Argentina was the first country to give way, followed by Brazil, then Bolivia. Whole governments piled into planes and took off for Miami, taking part of the national treasury in their baggage. Government soldiers, mostly poor peasants, began deserting en masse, setting off for home in groups, carrying their weapons for protection and safekeeping. The returning muchachos were welcomed by their relatives in the villages, who had taken over the landlords’ estates. There was heavy local fighting in the cities and on the land before the diehard latifundistas, career officers and police were overwhelmed.

Across the globe in Iran, the students (who had never stopped demanding their freedom), the oil workers (long out on strike), and the women (who never accepted the return to the veil) finally succeeded in overturning the dictatorship of the Ayatollahs – as their grand-mothers and fathers had overturned that of the Shah in 1979. The spirit of the Iranian revolution spilled over into the Arab world in a replay of 2011. One by one, the kings and princes of Morocco and Saudi Arabia were finding it prudent to go on vacation to Monaco, where the dictators of Syria and Egypt soon joined them.

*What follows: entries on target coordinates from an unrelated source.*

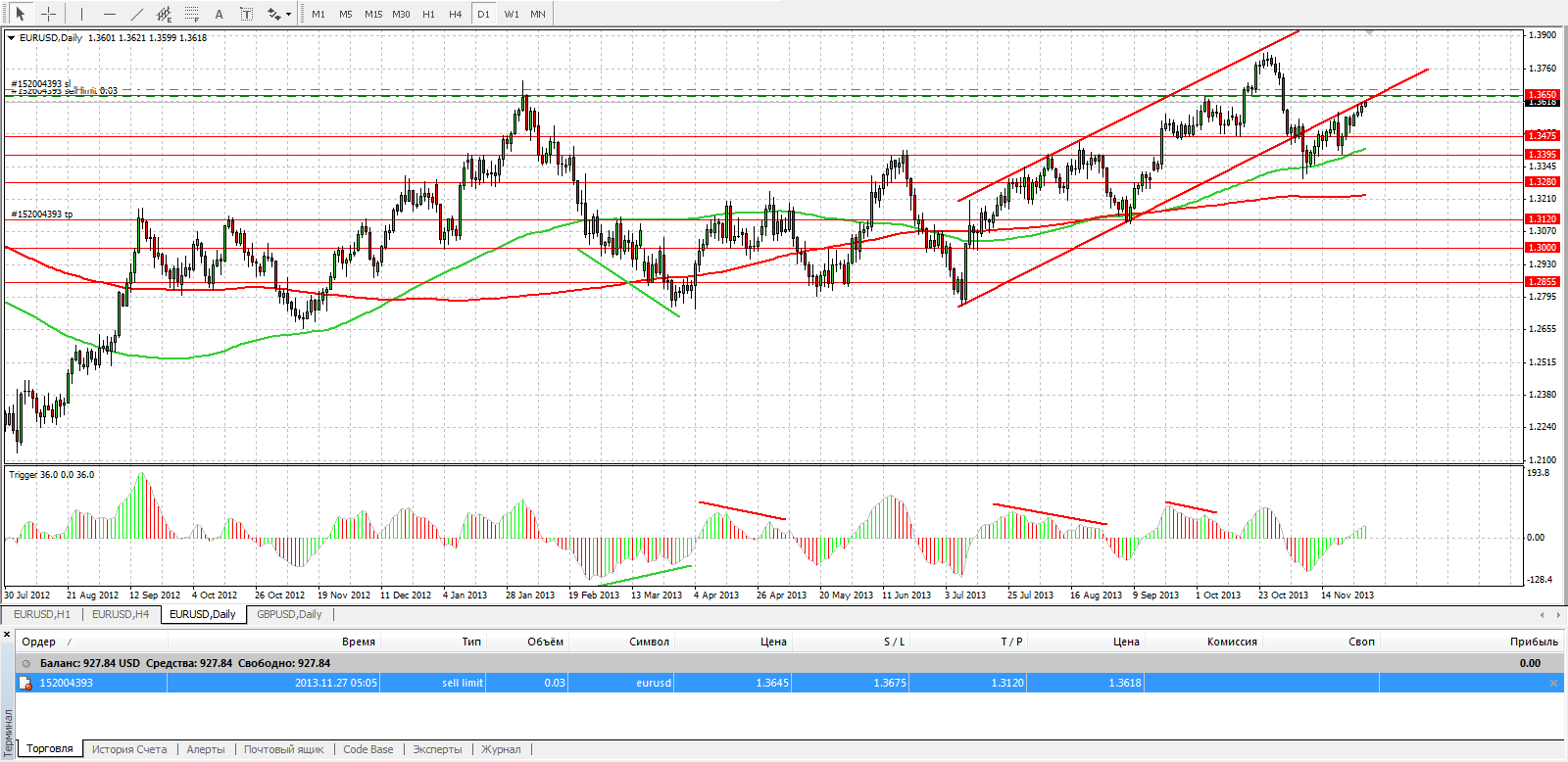The width and height of the screenshot is (1568, 762).
Task: Click the chart shift triangle marker
Action: [x=1369, y=33]

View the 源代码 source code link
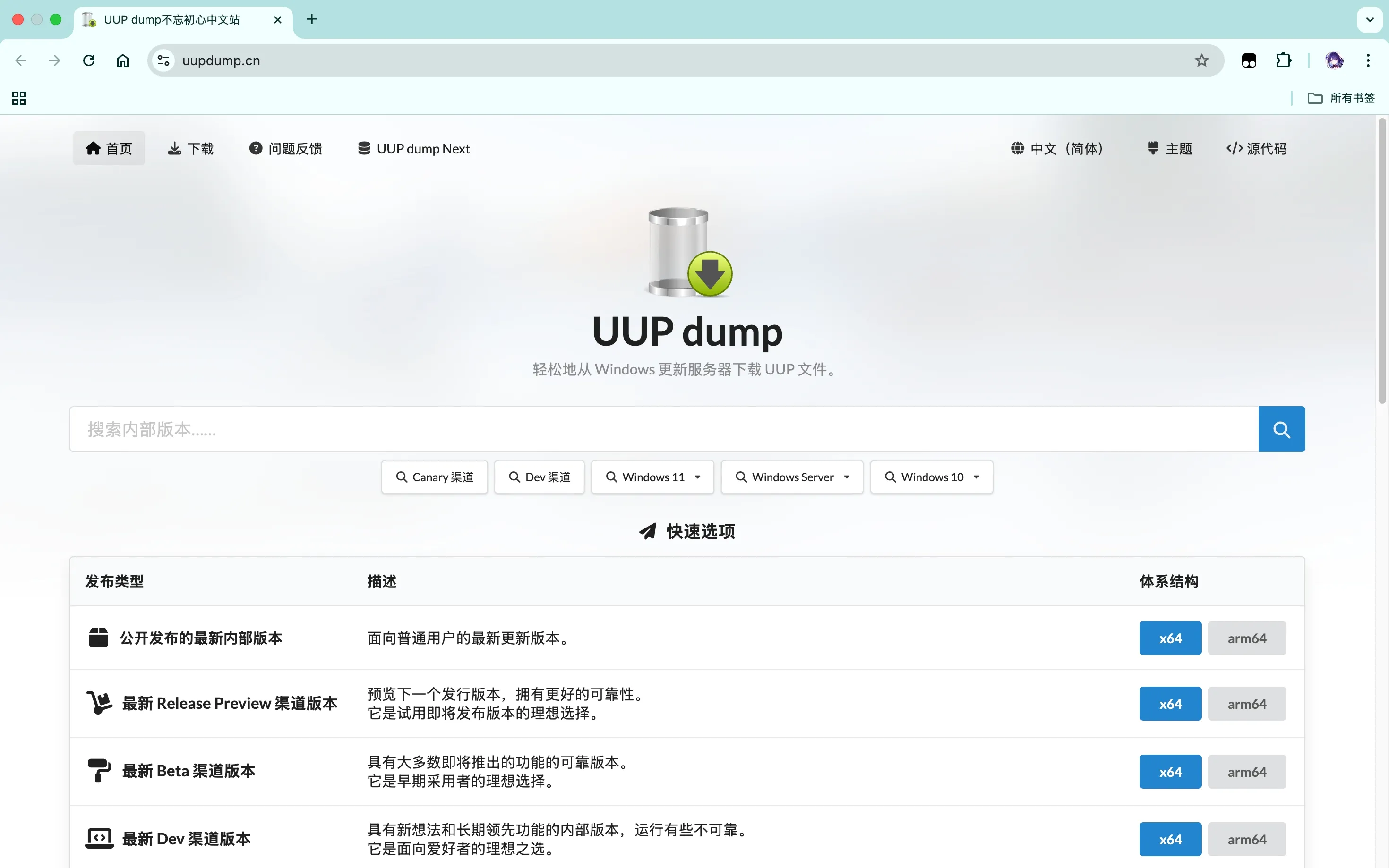coord(1256,148)
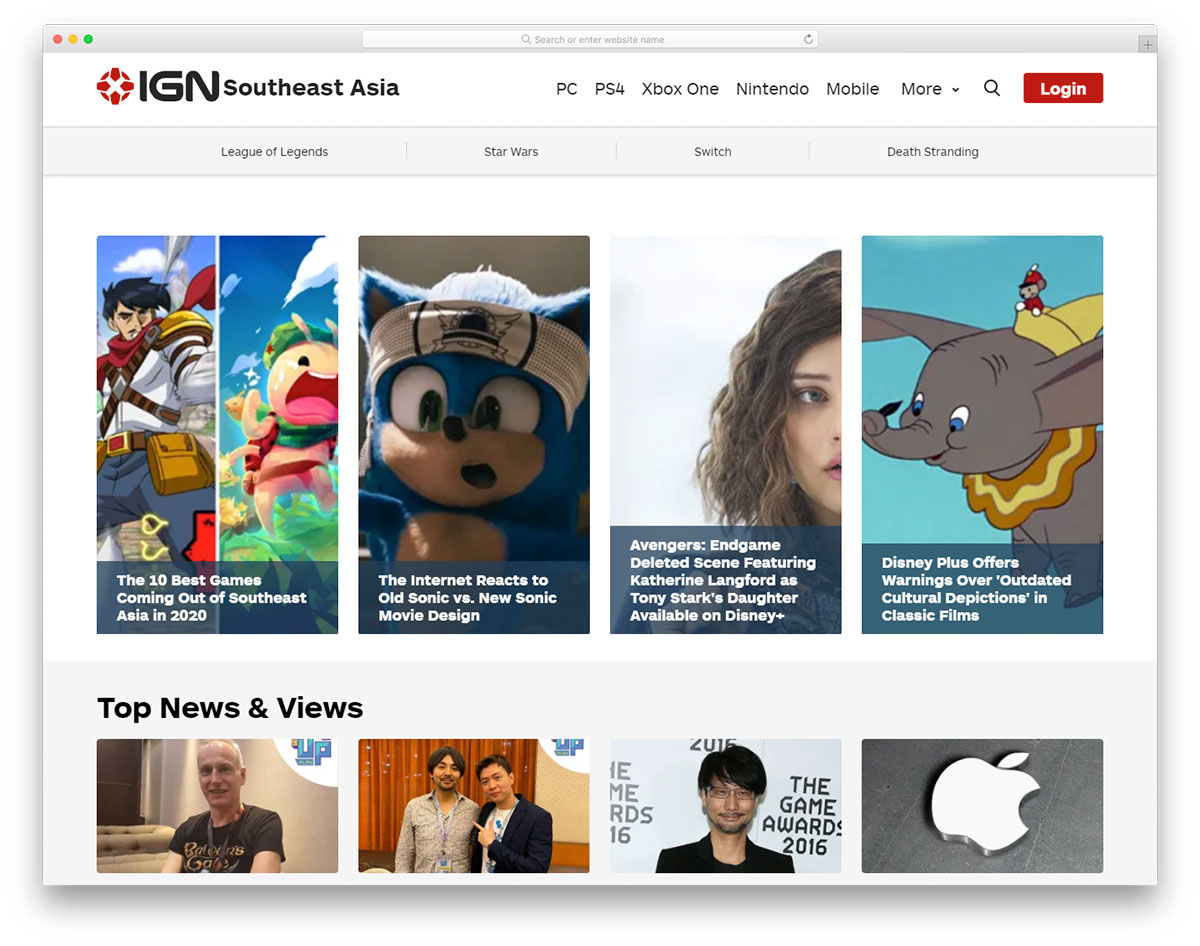Open the search magnifier icon
This screenshot has height=946, width=1200.
pyautogui.click(x=992, y=88)
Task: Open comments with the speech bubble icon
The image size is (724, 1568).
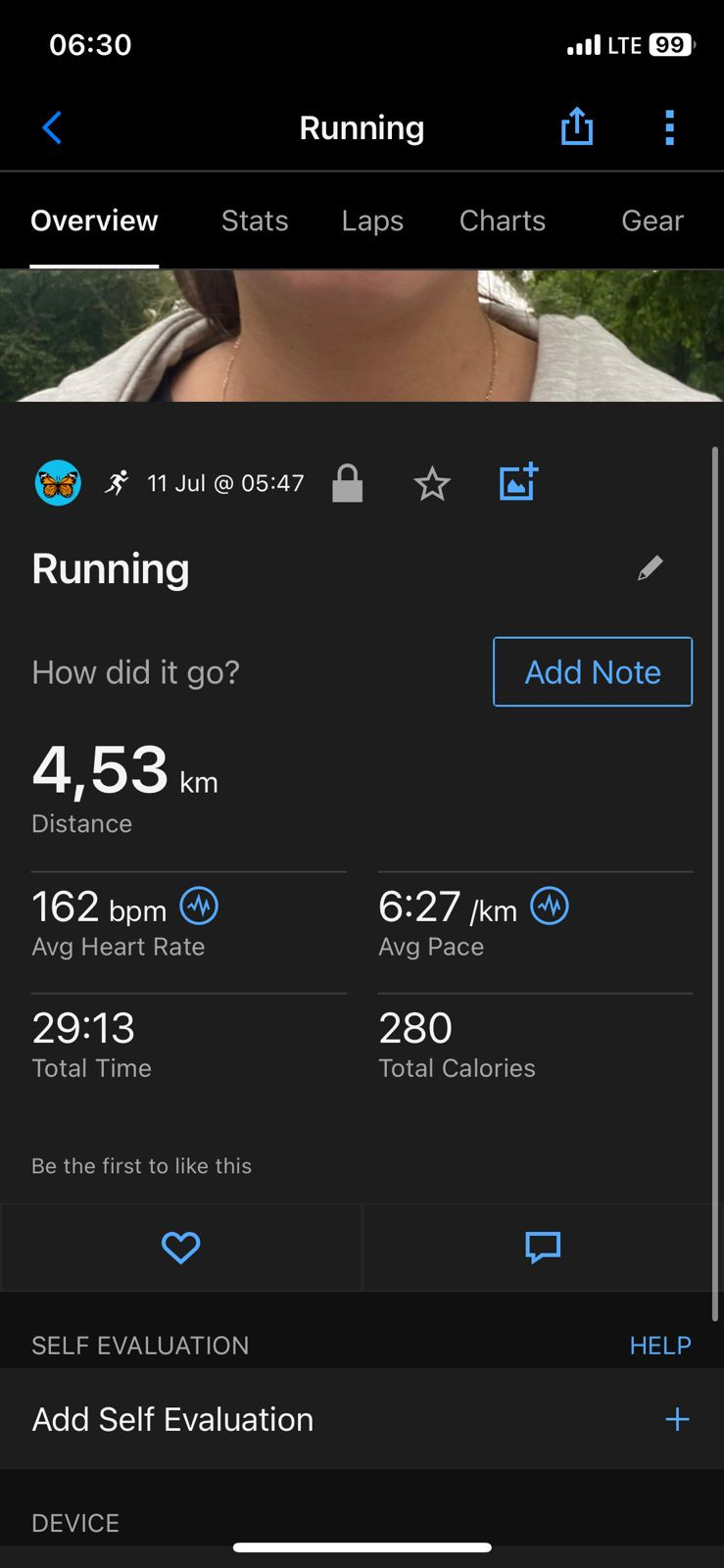Action: (543, 1248)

Age-old dreams of a pan-Arabic fraternity were reborn in harmony with those of other peoples and cultures.

In the European Union, a neo-liberal government of the Reconstituted Left, supported by the union officials, took power and called for negotiations and a truce. “You have to know how to end a strike,” declared the Prime Minister of the European Community, the French Liberal-Communist Thaurice Morez. But no one was really paying attention to politicians. Indeed, the French, Spanish, Italian and German strikers took advantage of the truce to mobilise support for their beleaguered colleagues in Russia, East Europe and North Africa, sending solidarity delegations with supplies and potential fighters.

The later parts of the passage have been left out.